EXERCISE REQUIREMENTS: From the line that contains "Where should I click to: Click the Files" to the final line of the entries, return every line exactly and leave out all others.

MATERIAL FOR THIS EXERCISE:
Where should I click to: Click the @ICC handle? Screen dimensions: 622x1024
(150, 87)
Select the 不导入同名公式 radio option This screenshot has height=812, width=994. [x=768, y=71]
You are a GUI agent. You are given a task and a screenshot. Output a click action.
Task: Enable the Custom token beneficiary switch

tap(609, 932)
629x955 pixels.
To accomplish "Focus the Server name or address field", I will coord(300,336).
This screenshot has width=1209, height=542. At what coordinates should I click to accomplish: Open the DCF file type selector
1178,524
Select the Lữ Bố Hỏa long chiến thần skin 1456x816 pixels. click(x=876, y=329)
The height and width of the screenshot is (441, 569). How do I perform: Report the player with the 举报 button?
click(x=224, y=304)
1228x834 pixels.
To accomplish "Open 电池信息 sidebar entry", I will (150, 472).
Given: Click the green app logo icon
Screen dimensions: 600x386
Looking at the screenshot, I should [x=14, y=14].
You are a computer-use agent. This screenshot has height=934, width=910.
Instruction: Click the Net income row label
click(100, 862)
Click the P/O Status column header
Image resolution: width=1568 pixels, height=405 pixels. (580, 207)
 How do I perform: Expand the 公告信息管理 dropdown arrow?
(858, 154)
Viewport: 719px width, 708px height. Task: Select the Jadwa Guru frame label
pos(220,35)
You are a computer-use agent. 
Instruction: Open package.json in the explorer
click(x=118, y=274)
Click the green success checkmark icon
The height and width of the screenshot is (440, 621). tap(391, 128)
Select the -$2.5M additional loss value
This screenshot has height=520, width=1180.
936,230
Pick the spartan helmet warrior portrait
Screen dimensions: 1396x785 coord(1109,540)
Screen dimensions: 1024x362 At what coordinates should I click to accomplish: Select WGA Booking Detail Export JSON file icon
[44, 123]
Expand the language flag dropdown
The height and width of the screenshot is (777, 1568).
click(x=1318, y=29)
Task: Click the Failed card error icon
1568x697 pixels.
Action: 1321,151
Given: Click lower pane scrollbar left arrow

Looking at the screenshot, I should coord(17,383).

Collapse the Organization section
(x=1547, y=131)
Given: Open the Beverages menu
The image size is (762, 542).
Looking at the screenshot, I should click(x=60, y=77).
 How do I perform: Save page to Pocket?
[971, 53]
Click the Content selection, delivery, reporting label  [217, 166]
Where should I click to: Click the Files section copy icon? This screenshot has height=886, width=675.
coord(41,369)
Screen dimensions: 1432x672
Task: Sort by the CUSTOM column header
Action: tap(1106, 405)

REPLY:
Where should I click to: Click the Files section copy icon? This screenshot has height=886, width=675.
coord(41,369)
Screen dimensions: 1432x672
Task: Sort by the CUSTOM column header
Action: tap(1106, 405)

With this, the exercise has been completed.